→ **WORK ORDER**:
From the data below, copy each line that includes the word "will".

→ **INFORMATION GIVEN**:
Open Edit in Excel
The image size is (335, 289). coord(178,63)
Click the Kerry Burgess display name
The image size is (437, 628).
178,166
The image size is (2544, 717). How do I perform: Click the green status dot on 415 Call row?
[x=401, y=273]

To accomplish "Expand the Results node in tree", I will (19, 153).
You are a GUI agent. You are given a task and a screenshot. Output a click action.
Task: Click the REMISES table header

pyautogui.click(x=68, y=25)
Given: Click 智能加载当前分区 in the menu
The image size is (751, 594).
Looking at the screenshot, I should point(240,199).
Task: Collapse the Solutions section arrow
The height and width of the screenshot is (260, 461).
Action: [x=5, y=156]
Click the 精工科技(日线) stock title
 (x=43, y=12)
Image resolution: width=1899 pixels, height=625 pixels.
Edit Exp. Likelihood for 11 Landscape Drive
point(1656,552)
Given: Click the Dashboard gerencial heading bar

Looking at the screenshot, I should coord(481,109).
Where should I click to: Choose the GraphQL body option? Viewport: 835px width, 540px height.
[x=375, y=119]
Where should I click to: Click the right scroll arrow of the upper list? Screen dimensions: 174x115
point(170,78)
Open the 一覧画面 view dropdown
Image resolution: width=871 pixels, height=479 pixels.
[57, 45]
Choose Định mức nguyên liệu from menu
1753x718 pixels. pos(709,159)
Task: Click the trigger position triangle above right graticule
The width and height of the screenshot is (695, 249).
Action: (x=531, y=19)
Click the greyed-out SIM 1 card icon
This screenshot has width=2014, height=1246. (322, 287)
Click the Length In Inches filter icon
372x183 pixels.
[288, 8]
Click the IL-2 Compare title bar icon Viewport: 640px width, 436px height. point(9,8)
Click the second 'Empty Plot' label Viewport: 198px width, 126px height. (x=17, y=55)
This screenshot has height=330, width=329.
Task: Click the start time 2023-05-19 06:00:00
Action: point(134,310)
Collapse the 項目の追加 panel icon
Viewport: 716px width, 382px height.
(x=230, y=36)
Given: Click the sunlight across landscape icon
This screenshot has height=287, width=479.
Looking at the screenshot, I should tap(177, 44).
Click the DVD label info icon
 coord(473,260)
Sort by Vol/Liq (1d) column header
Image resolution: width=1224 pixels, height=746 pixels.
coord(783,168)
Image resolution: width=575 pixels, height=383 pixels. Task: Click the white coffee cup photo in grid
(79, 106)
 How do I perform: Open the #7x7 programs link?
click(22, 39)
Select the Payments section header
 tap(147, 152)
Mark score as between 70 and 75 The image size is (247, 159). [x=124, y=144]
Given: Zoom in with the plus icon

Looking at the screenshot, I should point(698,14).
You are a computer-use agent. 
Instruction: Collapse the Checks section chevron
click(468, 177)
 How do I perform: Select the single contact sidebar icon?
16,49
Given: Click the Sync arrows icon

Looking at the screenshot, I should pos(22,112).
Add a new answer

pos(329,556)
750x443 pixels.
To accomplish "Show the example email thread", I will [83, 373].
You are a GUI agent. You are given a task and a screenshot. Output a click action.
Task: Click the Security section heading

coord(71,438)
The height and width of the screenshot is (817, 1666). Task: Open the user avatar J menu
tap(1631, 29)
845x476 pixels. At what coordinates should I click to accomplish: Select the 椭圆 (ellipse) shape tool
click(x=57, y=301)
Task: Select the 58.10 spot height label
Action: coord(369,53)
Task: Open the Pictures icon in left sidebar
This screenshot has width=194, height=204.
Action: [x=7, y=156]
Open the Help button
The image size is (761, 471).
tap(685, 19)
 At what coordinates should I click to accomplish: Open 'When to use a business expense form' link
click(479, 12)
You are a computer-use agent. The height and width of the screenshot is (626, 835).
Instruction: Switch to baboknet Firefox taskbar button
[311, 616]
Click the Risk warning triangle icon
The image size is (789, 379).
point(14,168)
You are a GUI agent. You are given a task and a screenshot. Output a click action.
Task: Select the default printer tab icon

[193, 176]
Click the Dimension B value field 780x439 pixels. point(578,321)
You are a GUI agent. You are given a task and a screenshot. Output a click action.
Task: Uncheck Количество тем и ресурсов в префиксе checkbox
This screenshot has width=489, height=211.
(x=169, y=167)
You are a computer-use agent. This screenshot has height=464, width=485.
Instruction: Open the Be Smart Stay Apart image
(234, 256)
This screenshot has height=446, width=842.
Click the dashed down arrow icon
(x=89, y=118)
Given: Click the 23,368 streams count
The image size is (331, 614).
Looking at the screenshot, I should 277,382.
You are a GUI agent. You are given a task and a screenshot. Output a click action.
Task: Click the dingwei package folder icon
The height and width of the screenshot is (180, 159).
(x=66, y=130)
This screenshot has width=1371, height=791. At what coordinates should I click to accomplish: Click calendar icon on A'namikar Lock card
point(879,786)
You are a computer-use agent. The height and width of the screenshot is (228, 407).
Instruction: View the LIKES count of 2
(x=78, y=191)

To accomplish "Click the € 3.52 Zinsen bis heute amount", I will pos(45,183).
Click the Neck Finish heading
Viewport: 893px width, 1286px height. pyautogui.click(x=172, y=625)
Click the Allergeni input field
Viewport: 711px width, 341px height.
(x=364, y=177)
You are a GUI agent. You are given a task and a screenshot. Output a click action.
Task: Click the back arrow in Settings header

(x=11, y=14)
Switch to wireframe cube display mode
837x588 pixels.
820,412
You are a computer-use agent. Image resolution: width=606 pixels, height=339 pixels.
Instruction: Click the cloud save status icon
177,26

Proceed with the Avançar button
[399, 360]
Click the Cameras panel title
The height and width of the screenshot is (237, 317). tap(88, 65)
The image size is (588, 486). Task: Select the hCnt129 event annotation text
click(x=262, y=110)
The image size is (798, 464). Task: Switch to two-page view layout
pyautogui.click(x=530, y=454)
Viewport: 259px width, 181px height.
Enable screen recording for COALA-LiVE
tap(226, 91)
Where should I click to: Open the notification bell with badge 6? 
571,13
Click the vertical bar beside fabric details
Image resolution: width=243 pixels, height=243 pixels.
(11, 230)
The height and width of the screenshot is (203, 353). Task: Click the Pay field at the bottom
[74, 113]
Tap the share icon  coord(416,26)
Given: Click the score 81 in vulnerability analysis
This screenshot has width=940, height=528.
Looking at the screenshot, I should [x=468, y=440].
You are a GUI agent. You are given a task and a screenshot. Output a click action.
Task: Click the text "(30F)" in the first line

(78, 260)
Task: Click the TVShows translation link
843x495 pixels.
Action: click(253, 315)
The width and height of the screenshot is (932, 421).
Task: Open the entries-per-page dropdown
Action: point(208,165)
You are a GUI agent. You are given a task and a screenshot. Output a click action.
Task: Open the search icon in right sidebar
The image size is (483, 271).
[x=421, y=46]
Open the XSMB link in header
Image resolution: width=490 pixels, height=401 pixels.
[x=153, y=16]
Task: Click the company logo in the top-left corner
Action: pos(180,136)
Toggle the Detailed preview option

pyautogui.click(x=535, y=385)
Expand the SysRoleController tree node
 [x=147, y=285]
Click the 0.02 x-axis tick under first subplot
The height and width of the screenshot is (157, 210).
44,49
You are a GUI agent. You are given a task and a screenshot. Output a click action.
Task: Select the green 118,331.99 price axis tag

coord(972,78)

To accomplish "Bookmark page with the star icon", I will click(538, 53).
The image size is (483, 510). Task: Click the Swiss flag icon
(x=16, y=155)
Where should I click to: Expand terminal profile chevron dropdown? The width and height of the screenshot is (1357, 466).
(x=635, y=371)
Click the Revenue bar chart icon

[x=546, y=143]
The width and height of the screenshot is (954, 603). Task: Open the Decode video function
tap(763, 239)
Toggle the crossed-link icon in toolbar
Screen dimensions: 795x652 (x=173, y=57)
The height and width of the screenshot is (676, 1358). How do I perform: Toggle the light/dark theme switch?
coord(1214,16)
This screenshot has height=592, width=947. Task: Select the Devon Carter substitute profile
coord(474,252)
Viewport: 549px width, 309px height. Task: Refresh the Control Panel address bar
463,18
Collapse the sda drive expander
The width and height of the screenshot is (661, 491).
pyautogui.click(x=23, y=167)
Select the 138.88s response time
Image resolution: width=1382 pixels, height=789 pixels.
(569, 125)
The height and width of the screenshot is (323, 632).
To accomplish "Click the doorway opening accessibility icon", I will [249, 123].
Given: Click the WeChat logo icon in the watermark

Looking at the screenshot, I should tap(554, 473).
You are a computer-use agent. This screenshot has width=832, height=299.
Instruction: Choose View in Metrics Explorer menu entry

→ **TASK OUTPUT**:
To accomplish "Expand the Results node in tree", I will (19, 153).
To accomplish "Show the example email thread", I will [83, 373].
To accomplish "Click the € 3.52 Zinsen bis heute amount", I will pos(45,183).
To accomplish "Bookmark page with the star icon", I will click(538, 53).
To accomplish "Click the doorway opening accessibility icon", I will [249, 123].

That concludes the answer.